_AVAILABLE RECORDS_:
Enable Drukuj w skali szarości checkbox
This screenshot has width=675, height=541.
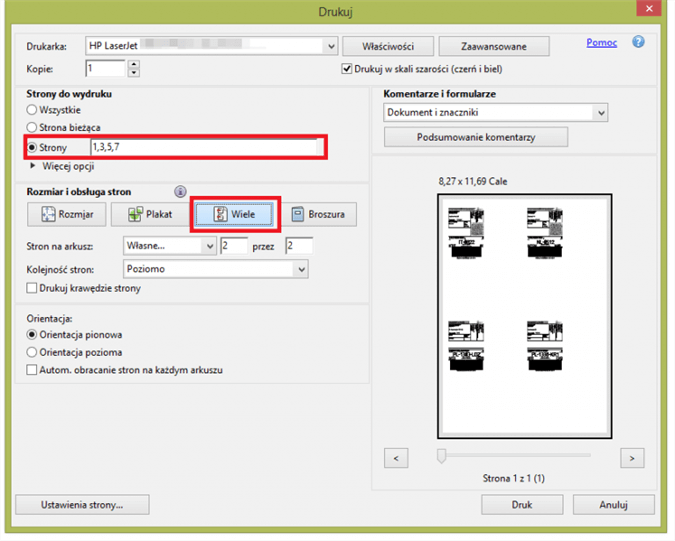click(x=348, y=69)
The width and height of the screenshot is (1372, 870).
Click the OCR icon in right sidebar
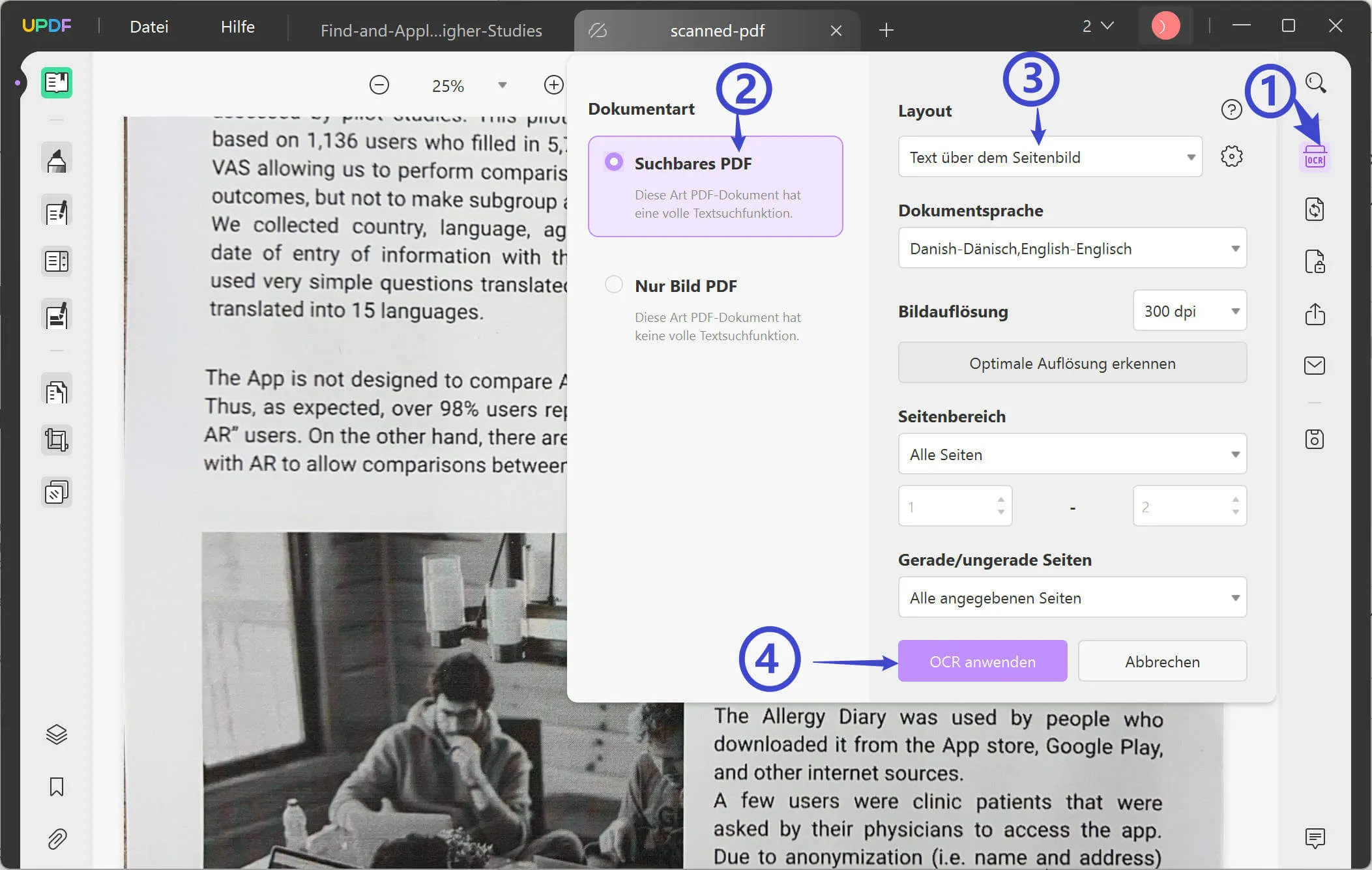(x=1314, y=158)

---

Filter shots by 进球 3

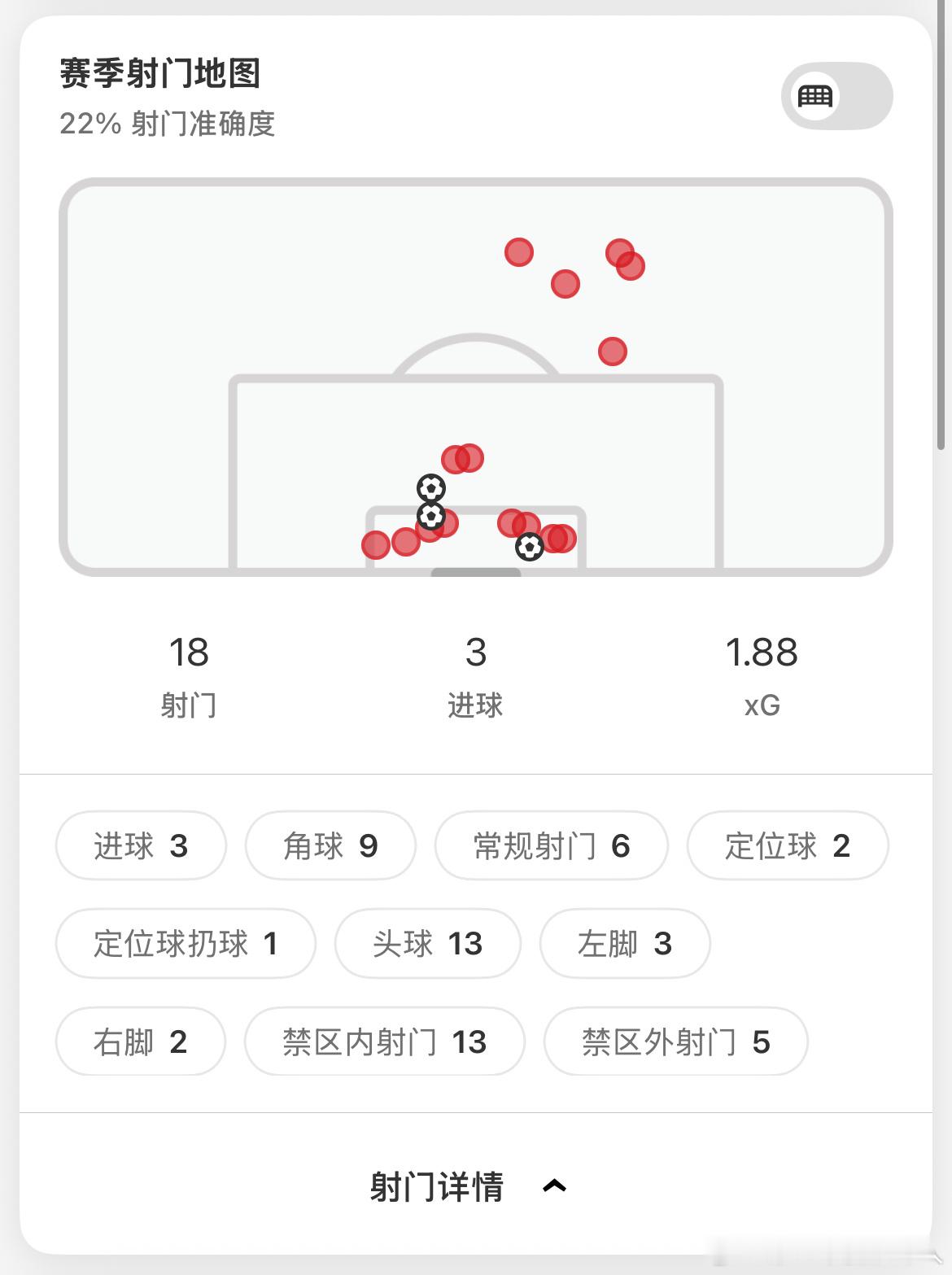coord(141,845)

...

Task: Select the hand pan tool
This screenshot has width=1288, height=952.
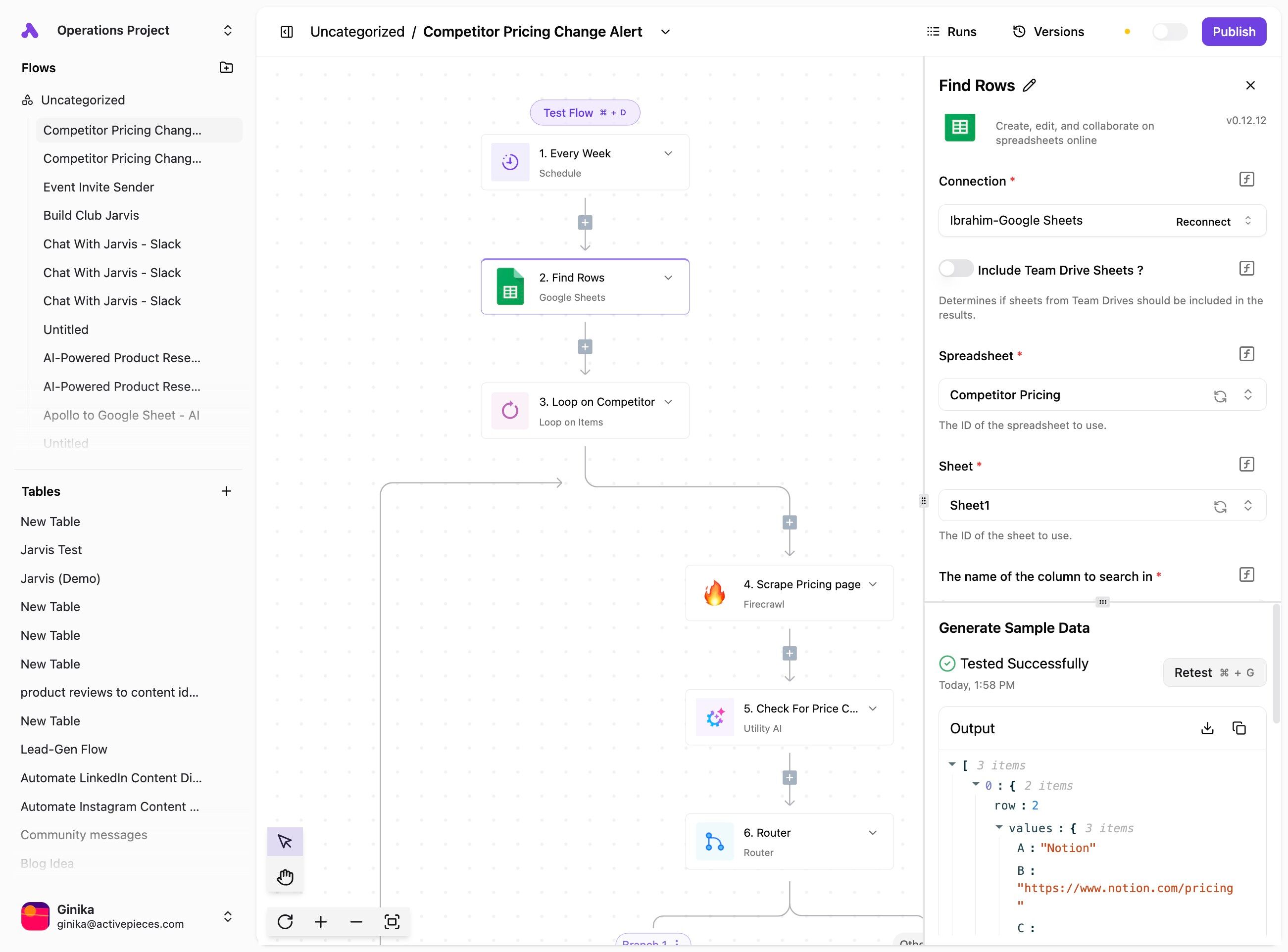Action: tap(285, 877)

_WHAT IS ASKED_:
Arrange the rows in the stretch from the line containing "Enable Drukuj w skali szarości checkbox" through the line containing "(x=1314, y=158)" as a two-column CSV with the headers instruction and answer. Give one CSV line per row, put each value in a quoted field with line breaks turned into spaces, and leave out the pictures.

_REPLY_:
instruction,answer
"Enable Drukuj w skali szarości checkbox This screenshot has width=675, height=541.","click(x=348, y=69)"
"The width and height of the screenshot is (1372, 870). Click the OCR icon in right sidebar","(x=1314, y=158)"